» **Problem requirements**
Please list every treatment the XR2 shell has already received, according to the post about it below, ahead of the records.

» **Passage given**
Just wondering if there are any painters on here that can give me an opinion on this, please
My XR2 shell is currently at a position where it's been media blasted, had all the metalwork done, and is now awaiting a first layer of paint
before I do a dry build to make sure there is no more cutting and welding I want doing before 'real' paint. When it was blasted they
coated it in some kind of zinc stuff that provides protection and can be welded through. It's been dry stored, but it's been a year or
more now since and there are a couple of patches that are starting to show hints of orange which tells me I need to get on and get some proper paint
on it.
I'm told epoxy primer is the way to go. Just scotch it back and spray. I assume the final finish doesn't matter too much as it will have
to be primed and sanded flat again later.
Unfortunately funds don't permit getting this done professionally at the moment, but I don't want to leave it either in case in undoes all
the good work that has been done so far.

» **Rows from a dataset**
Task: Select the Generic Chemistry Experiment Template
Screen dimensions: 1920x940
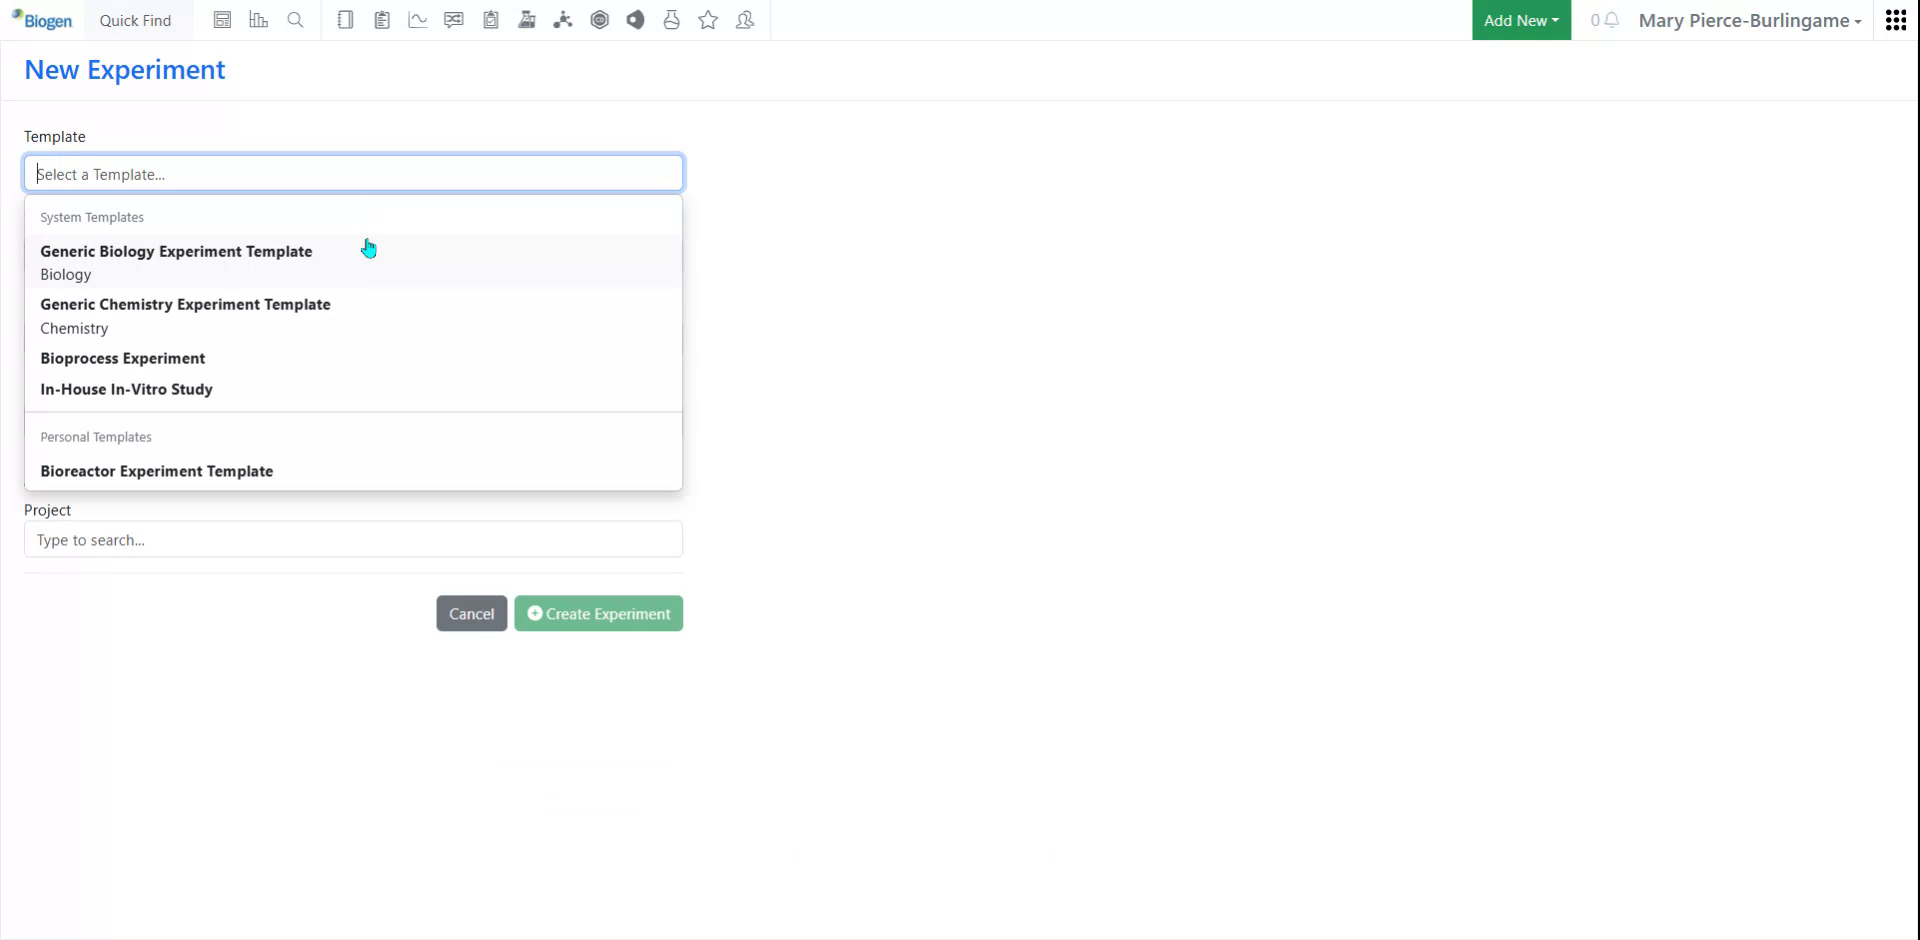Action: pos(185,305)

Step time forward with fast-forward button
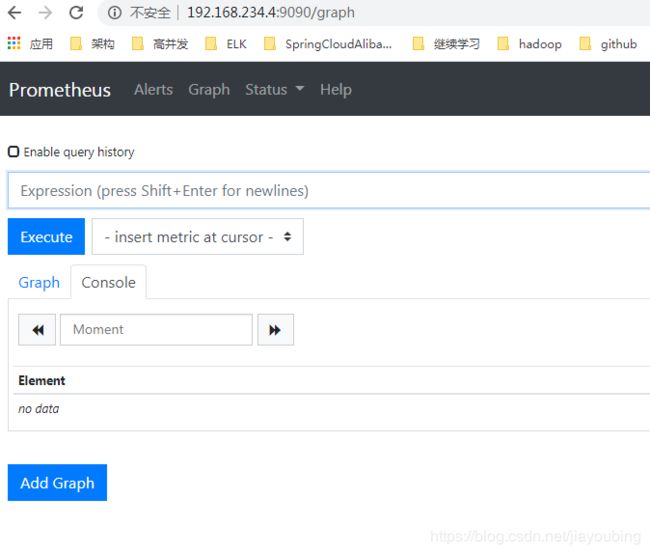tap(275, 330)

» **Completed exercise**
- Media blasted
- All the metalwork done
- Coated in a zinc product that provides protection and can be welded through
- Dry stored